Sure, there were incidents. Big ones. Kennedy/Belknap comes to mind, as does Greeneville/Ehime Maru. HMAS Melbourne did a number on a couple of ships including a US Navy destroyer. There were others. But the latest incidents involving cargo ships ramming and seriously damaging the USS Fitzgerald and USS McCain in the crowded seaways near Tokyo and Singapore have sounded the alarm – the collision alarm if you will. Both incidents resulted in loss of life – the Fitzgerald almost sunk and would have were it not for the heroic efforts of its crew.

How well can the US Navy operate its ships and why are we even having this conversation? The US 7th Fleet, of which both the Fitzgerald and the McCain are part, seems to be the poster child for bad driving. There was also a recent incident in the 7th where the cruiser USS Antietam ran aground. Less serious, but still troubling. One has to wonder if the entire fleet is at risk.

So, what happened? Let’s take the McCain incident first as it’s, I believe, more indicative of the underlying problem.

Short answer: key watchstanders on the bridge of the McCain didn’t know how to operate the equipment they were manning, resulting in a loss of steering control.

Longer answer: the bridge of a warship – any warship – is where a group of on-duty sailors and officers control the movement and other functions of the ship. Their duties are defined as watchstations and each watchstander has certain specific responsibilities. The Officer of the Deck is the on-duty person in charge of the bridge (the whole ship, actually, but he or she is on the bridge).
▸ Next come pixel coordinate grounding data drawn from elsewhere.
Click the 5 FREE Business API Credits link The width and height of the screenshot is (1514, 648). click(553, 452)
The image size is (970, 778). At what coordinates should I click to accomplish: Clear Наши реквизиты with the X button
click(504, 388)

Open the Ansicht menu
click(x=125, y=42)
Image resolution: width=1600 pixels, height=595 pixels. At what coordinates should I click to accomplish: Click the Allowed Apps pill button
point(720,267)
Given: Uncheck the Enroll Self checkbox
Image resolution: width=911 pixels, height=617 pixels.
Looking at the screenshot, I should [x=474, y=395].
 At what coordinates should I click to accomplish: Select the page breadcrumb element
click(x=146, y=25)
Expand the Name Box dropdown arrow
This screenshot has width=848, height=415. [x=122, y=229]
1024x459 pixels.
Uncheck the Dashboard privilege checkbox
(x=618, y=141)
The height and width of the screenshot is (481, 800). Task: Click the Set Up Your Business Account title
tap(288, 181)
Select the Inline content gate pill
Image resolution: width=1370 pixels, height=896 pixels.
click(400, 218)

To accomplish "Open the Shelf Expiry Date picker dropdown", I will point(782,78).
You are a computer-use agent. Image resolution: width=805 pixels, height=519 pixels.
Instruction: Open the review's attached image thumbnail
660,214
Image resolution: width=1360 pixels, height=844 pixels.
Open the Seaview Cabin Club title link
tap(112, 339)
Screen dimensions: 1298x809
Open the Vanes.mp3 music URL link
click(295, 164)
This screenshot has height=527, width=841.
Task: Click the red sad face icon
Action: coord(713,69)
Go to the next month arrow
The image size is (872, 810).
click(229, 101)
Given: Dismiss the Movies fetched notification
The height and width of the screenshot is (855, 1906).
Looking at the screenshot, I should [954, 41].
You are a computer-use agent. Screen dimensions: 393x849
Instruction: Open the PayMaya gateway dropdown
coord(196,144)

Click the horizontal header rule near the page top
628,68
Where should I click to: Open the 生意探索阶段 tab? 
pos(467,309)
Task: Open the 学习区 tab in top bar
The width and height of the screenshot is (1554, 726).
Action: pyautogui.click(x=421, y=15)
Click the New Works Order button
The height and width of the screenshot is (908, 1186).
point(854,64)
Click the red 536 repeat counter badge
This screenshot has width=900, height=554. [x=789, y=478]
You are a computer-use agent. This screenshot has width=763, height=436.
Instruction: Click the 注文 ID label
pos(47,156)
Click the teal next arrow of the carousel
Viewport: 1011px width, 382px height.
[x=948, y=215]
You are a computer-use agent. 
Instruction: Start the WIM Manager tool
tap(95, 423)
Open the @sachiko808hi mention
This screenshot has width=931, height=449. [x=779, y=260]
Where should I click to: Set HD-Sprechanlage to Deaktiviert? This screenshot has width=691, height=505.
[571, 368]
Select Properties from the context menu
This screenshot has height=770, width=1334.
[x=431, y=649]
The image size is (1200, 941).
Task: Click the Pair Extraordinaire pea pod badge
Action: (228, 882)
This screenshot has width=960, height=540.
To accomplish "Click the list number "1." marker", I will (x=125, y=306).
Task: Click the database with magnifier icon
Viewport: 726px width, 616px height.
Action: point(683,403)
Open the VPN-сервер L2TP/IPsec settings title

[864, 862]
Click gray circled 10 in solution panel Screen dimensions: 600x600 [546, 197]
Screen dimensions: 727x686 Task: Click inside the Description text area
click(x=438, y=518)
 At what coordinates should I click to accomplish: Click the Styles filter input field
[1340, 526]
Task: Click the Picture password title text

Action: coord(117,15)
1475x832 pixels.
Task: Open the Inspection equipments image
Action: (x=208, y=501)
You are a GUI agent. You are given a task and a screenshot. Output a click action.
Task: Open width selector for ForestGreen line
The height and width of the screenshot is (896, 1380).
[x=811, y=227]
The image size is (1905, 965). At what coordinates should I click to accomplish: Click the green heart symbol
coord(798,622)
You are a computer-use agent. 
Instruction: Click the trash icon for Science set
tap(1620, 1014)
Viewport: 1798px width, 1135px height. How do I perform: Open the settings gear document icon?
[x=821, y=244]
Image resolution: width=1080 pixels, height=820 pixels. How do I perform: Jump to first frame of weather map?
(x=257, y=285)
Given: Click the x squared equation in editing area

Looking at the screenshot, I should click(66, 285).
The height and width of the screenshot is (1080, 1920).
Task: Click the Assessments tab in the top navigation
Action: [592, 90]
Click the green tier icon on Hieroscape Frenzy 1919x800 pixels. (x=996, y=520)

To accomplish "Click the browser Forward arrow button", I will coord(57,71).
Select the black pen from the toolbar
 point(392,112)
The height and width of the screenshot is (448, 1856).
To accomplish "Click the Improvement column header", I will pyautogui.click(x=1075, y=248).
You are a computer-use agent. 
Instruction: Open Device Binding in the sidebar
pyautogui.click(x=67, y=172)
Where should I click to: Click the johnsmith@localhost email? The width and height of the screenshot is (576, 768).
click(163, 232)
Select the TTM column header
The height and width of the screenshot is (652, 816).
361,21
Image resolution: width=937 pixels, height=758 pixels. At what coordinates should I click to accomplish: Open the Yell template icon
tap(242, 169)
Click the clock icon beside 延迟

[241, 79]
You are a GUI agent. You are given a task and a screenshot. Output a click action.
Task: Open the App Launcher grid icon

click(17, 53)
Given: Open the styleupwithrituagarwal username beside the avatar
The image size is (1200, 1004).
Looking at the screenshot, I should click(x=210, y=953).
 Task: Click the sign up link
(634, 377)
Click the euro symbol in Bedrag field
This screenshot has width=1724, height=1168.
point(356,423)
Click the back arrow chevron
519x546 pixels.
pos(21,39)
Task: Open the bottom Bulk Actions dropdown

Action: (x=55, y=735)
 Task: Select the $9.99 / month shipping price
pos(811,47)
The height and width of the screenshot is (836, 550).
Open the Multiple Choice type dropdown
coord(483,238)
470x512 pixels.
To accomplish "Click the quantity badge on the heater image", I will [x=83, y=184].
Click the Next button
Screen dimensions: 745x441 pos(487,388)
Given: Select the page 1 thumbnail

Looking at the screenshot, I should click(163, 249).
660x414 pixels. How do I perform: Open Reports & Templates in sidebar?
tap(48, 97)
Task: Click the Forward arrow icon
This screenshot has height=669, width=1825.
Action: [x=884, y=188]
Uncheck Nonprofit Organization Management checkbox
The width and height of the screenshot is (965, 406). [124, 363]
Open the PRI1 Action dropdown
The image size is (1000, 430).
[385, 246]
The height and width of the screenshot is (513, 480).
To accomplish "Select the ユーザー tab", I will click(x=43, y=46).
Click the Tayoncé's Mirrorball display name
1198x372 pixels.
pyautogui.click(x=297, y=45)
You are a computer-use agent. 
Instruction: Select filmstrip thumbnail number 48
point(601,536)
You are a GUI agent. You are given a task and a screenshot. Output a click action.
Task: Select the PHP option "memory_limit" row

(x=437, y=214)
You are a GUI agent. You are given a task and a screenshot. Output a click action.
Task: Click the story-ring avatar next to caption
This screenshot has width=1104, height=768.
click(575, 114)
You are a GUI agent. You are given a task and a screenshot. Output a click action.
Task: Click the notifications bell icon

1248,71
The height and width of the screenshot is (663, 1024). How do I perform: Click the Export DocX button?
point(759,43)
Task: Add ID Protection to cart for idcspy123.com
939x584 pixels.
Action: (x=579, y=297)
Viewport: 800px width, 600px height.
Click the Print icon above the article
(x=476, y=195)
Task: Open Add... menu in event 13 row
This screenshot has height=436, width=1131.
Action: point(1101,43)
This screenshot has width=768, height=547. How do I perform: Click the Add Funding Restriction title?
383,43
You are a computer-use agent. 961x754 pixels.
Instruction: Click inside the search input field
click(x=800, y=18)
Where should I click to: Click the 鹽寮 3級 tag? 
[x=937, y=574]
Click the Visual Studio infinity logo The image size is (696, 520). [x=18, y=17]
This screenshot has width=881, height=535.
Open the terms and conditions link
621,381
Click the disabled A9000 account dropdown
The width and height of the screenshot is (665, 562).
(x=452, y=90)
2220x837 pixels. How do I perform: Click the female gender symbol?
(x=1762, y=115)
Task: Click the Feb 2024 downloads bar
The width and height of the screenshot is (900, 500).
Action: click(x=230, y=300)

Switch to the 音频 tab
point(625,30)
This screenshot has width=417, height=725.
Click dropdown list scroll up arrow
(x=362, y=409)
The captain of the ship may at any time issue orders to the OOD or even ‘assume the deck’, meaning take personal control of the ship.

To perform duties on the bridge (or at any number of watchstations on the ship, but this is about the bridge), a person must either be ‘qualified’ to stand that specific watchstation or be under the direct, close tutelage of a person qualified for that specific watchstation. In other words, be a trainee.

To be qualified means that person has demonstrated an acceptable knowledge of how to operate the equipment associated with the watchstation and is very familiar with normal operating and emergency procedures, which define how to operate the equipment during particular evolutions, including emergencies or even combat conditions.

The incident with the McCain can be traced to mishandling of two watchstations, or more if you include the OOD and even the captain. The captain was on the bridge (but had not assumed the deck) and noticed the helmsman struggling to control both the throttles and steering of the ship, which are normal functions of that watchstation. The helmsman is ‘driving’ the ship, just as you do when you drive a car: your basic actions are to steer and accelerate/brake. Unlike you driving your car, a navy helmsman does not make any decisions on which way to steer or how fast to go – the OOD does that. So, when the captain noticed the helmsman’s problems, he ordered the OOD to ‘split the watch’, which means transfer one of the two functions (throttles, in this case) from the helmsman to a nearby station called the lee helmsman. For clarity, understand that key US Navy warship functions such as steering, throttles and others can be accomplished at several places, including off the bridge (steering can be done back in the engine room by taking manual control of the hydraulic actuators that move the rudders, for example). A warship like the McCain has redundant helm consoles right on the bridge.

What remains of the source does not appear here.